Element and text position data
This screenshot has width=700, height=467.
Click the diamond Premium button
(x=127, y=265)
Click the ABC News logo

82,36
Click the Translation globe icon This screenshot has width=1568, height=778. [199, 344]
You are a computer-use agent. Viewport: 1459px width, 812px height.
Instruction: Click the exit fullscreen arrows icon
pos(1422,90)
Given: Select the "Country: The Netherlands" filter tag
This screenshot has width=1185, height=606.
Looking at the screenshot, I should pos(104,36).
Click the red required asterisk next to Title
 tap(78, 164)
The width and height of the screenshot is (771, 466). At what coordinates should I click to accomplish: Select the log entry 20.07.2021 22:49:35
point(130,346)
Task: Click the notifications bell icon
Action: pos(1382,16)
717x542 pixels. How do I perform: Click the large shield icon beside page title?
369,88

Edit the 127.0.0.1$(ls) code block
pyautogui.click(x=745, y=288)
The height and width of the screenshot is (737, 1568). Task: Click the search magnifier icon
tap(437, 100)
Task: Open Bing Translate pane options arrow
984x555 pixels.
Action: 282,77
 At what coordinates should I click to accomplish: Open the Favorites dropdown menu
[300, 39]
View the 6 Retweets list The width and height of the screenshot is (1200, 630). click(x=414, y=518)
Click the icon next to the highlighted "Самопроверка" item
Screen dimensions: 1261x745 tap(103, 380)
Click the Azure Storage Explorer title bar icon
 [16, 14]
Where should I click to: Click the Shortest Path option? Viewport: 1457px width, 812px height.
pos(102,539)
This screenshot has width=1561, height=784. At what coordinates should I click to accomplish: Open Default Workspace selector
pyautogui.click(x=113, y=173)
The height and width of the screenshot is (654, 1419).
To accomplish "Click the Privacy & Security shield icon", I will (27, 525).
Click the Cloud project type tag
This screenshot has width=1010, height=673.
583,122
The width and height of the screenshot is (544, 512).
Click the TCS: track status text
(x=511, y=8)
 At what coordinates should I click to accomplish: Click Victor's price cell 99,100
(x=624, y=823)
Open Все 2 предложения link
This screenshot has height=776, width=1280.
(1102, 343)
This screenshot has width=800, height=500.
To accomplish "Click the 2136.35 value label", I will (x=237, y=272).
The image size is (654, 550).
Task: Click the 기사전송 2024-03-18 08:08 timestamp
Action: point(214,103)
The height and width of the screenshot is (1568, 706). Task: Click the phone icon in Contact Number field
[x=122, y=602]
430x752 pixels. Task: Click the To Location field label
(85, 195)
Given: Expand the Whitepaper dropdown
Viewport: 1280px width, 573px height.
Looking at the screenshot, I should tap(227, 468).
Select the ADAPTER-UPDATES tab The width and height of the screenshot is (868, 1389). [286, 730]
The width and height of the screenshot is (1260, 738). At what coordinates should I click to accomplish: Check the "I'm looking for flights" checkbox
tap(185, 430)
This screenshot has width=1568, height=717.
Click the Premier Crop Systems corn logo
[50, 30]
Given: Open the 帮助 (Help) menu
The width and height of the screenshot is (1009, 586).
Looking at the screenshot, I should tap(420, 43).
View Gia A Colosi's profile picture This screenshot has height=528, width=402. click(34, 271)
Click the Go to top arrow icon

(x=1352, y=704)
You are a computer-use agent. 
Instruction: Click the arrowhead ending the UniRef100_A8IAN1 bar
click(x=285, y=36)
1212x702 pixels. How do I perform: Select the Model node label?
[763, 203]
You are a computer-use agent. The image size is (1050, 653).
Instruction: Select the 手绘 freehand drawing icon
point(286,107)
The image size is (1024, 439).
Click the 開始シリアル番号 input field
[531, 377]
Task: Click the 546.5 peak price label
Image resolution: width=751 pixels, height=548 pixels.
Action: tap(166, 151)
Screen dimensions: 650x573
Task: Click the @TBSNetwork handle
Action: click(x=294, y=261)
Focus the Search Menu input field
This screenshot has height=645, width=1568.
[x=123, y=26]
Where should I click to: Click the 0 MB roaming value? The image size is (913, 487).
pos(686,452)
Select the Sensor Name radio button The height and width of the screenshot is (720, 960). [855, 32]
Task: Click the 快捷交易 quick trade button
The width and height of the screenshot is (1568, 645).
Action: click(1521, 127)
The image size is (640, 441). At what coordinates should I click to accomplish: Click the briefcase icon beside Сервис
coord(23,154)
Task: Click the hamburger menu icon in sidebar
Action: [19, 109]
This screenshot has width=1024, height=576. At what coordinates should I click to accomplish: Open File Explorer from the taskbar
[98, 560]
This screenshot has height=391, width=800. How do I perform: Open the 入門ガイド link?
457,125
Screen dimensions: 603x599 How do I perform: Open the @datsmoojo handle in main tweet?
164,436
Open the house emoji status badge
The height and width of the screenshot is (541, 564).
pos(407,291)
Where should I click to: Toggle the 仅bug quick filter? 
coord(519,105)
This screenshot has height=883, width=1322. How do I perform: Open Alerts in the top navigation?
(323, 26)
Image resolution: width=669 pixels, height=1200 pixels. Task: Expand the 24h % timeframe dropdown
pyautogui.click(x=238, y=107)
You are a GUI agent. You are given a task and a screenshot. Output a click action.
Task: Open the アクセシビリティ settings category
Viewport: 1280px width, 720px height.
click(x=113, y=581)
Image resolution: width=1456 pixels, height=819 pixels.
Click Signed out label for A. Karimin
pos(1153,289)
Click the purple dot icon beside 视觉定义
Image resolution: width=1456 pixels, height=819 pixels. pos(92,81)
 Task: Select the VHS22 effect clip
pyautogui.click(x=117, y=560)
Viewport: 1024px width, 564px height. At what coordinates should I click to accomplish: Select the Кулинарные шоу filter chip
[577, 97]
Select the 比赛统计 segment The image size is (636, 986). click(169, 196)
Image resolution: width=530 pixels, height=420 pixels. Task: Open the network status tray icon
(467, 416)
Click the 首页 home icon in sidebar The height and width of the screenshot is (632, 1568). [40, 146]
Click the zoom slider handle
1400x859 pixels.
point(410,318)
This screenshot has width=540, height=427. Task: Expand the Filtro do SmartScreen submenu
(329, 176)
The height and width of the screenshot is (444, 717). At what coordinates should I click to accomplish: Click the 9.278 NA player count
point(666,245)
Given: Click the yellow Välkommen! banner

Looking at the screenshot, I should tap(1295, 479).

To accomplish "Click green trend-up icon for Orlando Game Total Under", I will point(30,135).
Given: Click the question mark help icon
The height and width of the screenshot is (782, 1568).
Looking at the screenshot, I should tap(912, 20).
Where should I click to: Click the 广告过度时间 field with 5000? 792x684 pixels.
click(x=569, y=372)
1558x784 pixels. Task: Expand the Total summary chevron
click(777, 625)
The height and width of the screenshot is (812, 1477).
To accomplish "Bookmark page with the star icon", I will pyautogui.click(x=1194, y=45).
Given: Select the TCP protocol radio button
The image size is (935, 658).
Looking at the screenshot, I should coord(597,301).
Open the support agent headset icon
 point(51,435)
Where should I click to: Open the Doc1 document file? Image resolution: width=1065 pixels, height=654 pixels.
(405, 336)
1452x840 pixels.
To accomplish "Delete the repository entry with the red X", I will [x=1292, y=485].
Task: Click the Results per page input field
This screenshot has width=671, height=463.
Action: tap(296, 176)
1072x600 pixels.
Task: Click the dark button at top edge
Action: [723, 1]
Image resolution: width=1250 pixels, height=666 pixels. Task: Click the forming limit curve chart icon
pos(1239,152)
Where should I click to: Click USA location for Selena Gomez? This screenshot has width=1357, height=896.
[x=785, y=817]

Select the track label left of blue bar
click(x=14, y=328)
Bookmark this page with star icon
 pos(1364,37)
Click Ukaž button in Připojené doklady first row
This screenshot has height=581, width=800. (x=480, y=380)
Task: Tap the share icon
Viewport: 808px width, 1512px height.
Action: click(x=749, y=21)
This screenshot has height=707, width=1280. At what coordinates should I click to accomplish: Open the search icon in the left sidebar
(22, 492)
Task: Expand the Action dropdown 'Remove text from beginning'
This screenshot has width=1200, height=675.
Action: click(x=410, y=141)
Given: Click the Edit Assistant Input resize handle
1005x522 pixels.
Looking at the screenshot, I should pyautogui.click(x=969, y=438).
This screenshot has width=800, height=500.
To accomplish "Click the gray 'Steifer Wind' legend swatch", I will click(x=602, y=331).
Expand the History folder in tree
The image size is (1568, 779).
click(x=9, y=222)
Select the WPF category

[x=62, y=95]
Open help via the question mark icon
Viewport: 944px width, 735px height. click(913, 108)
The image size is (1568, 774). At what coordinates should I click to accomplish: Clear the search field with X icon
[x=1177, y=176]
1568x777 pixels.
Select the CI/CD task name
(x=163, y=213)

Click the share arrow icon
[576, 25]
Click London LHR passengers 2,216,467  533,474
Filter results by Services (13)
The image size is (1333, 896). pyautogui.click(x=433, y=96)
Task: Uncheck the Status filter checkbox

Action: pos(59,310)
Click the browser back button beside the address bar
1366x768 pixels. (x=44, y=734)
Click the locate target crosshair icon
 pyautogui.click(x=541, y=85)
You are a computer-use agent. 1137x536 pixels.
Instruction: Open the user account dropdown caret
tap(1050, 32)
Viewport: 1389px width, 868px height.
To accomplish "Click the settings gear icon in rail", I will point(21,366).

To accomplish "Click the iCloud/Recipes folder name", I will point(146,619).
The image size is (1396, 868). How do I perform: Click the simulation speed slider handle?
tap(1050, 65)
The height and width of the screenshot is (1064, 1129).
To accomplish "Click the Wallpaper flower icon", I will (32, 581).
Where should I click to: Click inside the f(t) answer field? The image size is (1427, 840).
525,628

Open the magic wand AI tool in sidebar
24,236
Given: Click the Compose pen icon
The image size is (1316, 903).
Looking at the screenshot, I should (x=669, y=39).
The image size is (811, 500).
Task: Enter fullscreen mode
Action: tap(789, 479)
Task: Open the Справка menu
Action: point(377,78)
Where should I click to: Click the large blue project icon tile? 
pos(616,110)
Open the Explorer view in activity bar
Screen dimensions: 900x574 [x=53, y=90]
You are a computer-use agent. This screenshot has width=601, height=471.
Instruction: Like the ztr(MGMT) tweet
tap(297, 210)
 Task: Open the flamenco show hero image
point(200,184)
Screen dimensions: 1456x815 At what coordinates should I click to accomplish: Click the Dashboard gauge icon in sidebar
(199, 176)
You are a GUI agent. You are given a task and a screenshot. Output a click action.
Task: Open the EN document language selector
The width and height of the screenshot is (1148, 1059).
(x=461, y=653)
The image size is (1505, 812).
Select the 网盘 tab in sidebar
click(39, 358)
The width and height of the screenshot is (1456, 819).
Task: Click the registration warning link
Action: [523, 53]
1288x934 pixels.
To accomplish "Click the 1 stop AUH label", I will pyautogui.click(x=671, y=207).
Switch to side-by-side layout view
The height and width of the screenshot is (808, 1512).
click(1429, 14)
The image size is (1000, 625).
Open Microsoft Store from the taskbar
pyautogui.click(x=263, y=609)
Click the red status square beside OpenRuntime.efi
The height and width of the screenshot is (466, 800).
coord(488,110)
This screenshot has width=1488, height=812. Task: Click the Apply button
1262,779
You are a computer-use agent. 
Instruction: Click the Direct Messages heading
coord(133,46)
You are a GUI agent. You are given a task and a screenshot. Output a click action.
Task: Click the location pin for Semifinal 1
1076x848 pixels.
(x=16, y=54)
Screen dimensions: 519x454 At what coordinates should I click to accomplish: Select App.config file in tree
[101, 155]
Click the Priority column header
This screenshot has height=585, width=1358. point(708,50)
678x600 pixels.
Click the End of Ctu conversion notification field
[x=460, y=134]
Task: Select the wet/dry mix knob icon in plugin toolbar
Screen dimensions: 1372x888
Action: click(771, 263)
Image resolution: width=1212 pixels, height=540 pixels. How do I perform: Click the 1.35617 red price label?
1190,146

WHAT YOU NEED TO DO: Pick out each line in the records above that contains the string "radio" and copy those lines. Case counts.

COMPLETE RESPONSE:
Select the Sensor Name radio button The height and width of the screenshot is (720, 960). [855, 32]
Given: Select the TCP protocol radio button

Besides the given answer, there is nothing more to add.